-- Stored items --
+++

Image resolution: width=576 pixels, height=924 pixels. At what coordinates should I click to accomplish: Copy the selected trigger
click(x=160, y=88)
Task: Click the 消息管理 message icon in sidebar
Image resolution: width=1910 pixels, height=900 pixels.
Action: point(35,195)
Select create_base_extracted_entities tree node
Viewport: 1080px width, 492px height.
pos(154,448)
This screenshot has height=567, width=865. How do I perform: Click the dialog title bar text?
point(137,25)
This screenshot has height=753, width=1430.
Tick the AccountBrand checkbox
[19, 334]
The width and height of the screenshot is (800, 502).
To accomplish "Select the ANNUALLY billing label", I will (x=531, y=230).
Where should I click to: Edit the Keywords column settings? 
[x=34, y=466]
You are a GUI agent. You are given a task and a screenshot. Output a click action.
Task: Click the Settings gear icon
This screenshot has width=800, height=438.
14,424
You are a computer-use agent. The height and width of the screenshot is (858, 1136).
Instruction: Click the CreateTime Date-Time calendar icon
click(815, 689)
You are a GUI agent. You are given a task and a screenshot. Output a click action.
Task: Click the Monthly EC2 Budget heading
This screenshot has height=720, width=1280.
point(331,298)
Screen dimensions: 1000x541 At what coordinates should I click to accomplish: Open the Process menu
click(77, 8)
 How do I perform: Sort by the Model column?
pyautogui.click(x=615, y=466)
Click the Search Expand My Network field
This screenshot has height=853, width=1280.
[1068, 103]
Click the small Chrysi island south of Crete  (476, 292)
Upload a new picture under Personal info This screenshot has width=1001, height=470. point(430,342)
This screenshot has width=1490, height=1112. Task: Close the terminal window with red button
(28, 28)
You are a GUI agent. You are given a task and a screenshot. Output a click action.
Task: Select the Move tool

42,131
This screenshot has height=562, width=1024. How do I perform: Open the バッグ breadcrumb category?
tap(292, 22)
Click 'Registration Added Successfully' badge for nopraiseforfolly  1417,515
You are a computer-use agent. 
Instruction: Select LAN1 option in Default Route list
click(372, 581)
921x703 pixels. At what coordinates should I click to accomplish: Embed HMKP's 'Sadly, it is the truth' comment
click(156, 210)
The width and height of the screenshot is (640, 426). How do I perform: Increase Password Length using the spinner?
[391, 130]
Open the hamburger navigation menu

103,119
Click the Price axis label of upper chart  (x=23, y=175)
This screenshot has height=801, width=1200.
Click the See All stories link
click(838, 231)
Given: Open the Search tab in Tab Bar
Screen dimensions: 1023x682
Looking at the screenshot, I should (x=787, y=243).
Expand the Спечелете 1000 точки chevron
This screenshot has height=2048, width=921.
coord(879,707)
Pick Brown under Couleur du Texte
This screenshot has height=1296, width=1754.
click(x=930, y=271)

+++

-- DIRECTIONS --
The required output is each line of the entries that contains the word "computer".

-- COMPLETED TASK --
You are a computer-use agent. The height and width of the screenshot is (858, 1136).
You are a computer-use agent. 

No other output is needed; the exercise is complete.